En la mañana invitaré a mi cartero preferido, también el único, a desayunar en casa. Le haré algo especial, unas crepas, con esas se le suelta la boca, empezará a hablar de Isabela. Ha mejorado en el trato con ella, pero aún le falta, si sigue así, creo que un día recobrará la credibilidad de su amada mujer.
Por si te levantas con ganas de crepas, te paso la receta, quizá ya la tengas, pero una más, nunca sobra:
Medio litro de leche, 250 gramos de harina, tres huevos, tres cucharadas de azúcar, vainilla, gran marnier, ralladura de naranja o de limón o de los dos, lo mezcla en la licuadora.
Lo ideal es que dejes reposar algunas horas la masa, si te es posible de un día a otro, eso según los franceses es tocar la perfección y, creo que tienen razón.
Caliente el sartén, le pones mantequilla con una servilleta, dejas caer desde el techo un hilo de masa (es en sentido figurado lo del techo). Extiendes, debe quedar lo más delgada posible la capa. Vas girando el sartén para que se cueza al mismo tiempo toda la crepa, puedes ir despegando las orillas conforme lo giras, te auxilias de un cuchillo. Luego, con valor la volteas, valor y determinación. Puedes hacer que haga unas dos o tres vueltas en el aire. Repites el proceso de cocción.
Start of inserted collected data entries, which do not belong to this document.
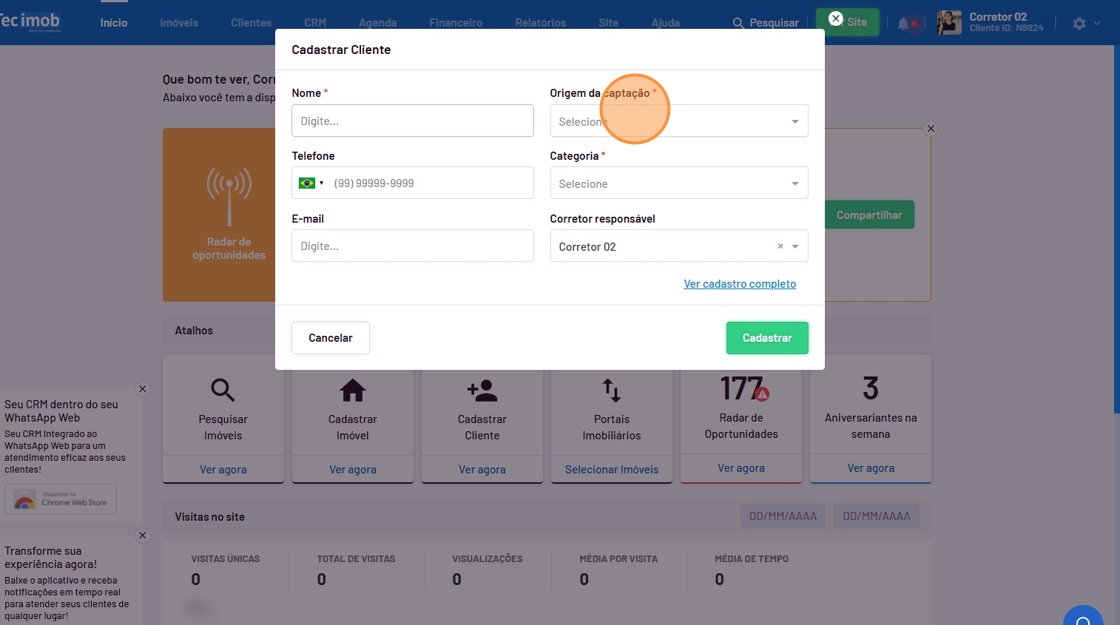Close the Radar de oportunidades banner
This screenshot has width=1120, height=625.
point(931,128)
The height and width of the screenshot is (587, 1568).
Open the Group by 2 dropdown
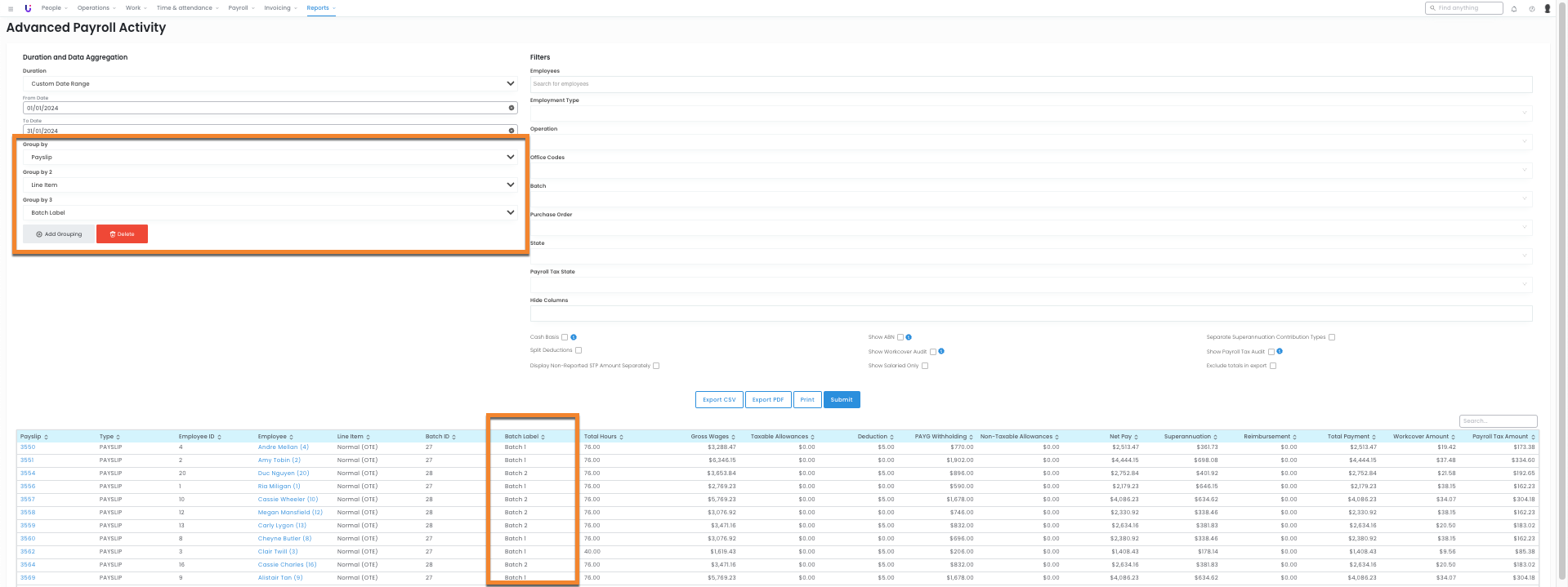[270, 185]
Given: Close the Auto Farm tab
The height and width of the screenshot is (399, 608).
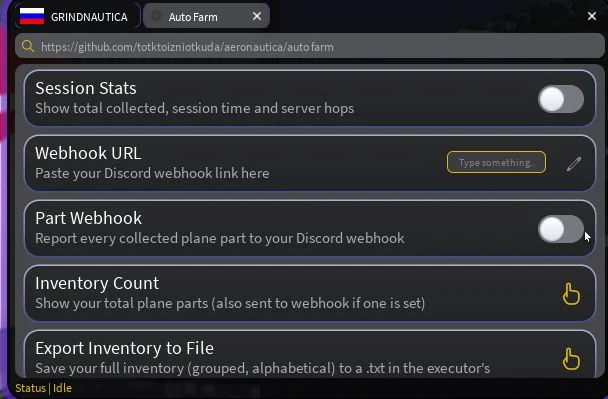Looking at the screenshot, I should (x=257, y=16).
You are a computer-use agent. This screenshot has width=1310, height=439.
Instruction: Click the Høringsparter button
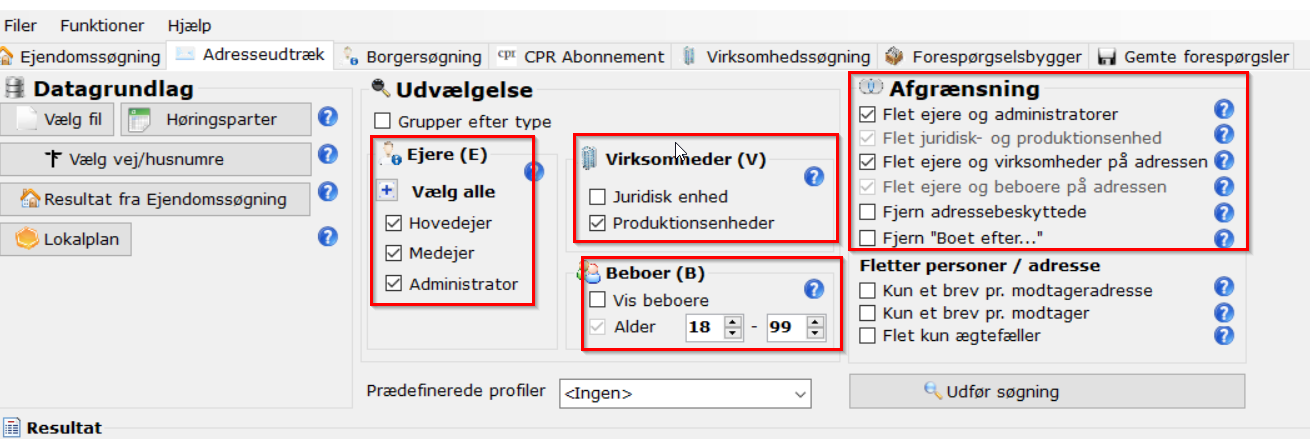(215, 120)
La puedes servir con una cajeta de brandy, lo ideal es que tú la hagas, azúcar caramelizada, mantequilla, leche del clavel, un trozo de canela y lo flambeas con brandy… ¡lista!
La crepa la bañas generosamente con la cajeta, queda semilíquida. Rallas un poco de cascara de limón sobre ella, una pizca de chocolate y entonces… ¡lista!
Esa es la fórmula que uso con Jerome cuando necesito que hable, puedes intentarla con alguien que necesites que lo haga, casi nadie se resiste.